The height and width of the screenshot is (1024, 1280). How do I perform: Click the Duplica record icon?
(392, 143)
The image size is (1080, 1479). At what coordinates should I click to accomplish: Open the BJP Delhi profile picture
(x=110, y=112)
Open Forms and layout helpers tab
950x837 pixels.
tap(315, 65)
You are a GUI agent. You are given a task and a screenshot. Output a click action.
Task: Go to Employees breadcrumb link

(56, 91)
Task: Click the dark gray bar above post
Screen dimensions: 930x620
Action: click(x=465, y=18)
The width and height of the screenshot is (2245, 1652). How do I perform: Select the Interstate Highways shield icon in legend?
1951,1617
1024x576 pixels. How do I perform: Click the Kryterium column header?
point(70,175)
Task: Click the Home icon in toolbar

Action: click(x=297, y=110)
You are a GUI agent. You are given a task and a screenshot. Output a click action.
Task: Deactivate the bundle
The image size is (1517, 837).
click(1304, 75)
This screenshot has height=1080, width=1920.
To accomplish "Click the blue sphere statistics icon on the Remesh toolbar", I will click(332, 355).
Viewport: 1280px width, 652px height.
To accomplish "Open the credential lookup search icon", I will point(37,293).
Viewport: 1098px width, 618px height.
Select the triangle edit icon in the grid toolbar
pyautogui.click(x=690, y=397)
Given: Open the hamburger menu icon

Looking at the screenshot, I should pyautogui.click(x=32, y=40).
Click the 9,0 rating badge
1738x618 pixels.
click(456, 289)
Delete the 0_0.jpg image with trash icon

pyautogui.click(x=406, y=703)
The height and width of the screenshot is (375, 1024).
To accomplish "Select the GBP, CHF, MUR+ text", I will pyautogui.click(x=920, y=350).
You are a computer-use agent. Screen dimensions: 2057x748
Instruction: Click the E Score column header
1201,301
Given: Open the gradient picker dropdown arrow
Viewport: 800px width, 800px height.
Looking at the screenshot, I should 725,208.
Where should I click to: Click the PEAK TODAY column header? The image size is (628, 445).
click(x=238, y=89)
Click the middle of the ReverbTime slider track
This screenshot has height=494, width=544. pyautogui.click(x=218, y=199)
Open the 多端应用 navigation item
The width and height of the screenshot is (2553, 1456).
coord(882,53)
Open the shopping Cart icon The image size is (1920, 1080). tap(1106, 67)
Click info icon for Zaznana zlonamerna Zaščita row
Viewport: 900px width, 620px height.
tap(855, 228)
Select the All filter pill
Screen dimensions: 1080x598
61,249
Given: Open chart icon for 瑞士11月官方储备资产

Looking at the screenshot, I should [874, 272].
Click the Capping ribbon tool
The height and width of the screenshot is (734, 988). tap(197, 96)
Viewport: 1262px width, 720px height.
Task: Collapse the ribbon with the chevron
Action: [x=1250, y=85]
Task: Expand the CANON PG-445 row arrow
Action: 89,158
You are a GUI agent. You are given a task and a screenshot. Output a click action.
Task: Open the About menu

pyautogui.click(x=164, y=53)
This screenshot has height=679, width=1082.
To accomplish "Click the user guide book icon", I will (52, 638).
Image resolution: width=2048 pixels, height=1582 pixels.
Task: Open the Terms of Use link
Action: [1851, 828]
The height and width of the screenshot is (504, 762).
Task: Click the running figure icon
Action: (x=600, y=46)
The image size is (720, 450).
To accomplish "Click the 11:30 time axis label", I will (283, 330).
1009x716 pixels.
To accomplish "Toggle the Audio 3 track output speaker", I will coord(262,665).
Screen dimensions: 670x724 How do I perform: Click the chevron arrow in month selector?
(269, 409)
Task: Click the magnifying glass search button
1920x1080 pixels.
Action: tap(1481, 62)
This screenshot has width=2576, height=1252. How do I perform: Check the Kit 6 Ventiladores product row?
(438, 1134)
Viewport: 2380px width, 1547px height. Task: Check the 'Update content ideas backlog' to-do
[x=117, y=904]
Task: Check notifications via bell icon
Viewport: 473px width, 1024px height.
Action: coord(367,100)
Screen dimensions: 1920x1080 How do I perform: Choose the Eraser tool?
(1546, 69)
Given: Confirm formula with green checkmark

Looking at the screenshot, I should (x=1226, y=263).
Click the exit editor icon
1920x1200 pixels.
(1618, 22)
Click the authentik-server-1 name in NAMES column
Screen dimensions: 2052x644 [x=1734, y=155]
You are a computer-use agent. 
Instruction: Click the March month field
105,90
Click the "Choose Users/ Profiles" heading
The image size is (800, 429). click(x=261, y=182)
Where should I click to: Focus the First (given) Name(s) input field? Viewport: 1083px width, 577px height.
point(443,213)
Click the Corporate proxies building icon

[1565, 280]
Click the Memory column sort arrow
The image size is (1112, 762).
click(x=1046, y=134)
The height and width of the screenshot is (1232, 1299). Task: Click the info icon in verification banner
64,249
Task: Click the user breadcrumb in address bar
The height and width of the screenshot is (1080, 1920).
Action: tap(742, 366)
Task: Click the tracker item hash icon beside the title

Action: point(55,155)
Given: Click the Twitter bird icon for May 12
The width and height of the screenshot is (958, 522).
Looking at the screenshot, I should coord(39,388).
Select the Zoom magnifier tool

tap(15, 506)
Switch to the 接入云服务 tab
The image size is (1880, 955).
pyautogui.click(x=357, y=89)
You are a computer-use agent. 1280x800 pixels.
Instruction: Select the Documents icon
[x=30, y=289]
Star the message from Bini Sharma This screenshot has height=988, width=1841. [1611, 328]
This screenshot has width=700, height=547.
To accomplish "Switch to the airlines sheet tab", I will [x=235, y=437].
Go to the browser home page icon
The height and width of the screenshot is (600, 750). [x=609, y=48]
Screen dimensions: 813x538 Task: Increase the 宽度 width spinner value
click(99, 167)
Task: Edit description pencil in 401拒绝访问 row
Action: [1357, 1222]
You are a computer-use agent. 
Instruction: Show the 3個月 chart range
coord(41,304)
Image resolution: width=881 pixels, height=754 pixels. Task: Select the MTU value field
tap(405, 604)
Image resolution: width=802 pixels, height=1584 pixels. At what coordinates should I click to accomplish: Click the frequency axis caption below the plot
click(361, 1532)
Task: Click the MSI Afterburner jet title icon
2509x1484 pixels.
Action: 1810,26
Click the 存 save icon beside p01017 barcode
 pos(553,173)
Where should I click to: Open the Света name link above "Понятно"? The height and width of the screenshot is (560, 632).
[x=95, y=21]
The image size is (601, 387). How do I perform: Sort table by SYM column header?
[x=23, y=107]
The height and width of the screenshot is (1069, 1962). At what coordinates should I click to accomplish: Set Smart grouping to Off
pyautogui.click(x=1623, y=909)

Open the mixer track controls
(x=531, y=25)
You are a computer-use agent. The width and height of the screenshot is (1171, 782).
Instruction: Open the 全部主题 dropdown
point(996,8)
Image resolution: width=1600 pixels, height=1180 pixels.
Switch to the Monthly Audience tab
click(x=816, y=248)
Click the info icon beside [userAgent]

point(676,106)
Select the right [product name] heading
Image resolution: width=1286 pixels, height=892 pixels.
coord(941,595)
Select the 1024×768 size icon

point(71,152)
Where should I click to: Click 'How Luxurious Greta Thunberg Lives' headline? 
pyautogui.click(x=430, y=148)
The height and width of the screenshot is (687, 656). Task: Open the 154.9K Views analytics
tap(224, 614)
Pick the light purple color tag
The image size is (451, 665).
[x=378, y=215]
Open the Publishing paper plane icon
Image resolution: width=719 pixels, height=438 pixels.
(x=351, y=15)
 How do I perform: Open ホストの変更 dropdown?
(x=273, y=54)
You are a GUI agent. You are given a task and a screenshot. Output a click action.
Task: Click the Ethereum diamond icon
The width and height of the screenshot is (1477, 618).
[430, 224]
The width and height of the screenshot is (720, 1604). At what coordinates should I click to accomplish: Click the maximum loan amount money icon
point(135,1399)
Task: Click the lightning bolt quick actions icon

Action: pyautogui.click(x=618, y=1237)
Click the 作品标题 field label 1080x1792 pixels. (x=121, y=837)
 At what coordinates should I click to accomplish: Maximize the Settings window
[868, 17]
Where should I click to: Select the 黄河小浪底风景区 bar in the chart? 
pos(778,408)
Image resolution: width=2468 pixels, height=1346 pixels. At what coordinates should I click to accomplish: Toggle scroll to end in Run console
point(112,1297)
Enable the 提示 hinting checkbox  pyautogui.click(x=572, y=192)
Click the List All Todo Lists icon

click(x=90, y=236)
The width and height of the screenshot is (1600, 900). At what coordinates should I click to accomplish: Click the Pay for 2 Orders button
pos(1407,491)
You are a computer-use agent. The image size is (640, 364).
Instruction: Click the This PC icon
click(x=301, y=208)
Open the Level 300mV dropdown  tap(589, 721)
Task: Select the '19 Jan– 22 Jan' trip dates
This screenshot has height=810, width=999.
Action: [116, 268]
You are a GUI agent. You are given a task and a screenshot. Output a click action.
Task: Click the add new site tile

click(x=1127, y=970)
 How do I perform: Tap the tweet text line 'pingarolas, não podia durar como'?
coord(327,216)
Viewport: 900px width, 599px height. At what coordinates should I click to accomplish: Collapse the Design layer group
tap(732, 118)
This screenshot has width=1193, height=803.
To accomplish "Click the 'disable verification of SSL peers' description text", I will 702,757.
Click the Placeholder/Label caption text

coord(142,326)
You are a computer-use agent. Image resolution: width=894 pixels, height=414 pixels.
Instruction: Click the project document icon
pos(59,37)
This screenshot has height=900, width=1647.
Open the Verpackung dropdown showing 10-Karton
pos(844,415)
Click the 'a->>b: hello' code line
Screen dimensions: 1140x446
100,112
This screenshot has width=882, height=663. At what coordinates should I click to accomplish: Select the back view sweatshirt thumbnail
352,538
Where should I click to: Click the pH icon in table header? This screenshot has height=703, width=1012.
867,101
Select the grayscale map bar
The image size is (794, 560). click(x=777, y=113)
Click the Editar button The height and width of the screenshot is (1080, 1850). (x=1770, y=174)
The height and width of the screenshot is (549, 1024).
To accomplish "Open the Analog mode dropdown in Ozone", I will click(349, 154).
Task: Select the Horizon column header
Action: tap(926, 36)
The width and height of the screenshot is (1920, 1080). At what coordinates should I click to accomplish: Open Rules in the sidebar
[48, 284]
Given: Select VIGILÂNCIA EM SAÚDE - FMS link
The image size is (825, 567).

========

— Stated problem —
Rewrite the entries from the line containing "This screenshot has height=900, width=1647." through the last entry, inclusive, with "thumbnail" replaced by "preview image" and nothing else changed.

— Response below —
This screenshot has height=900, width=1647.
Open the Verpackung dropdown showing 10-Karton
pos(844,415)
Click the 'a->>b: hello' code line
Screen dimensions: 1140x446
100,112
This screenshot has width=882, height=663. At what coordinates should I click to accomplish: Select the back view sweatshirt preview image
352,538
Where should I click to: Click the pH icon in table header? This screenshot has height=703, width=1012.
867,101
Select the grayscale map bar
The image size is (794, 560). click(x=777, y=113)
Click the Editar button The height and width of the screenshot is (1080, 1850). (x=1770, y=174)
The height and width of the screenshot is (549, 1024).
To accomplish "Open the Analog mode dropdown in Ozone", I will click(349, 154).
Task: Select the Horizon column header
Action: tap(926, 36)
The width and height of the screenshot is (1920, 1080). At what coordinates should I click to accomplish: Open Rules in the sidebar
[48, 284]
Given: Select VIGILÂNCIA EM SAÚDE - FMS link
The image size is (825, 567).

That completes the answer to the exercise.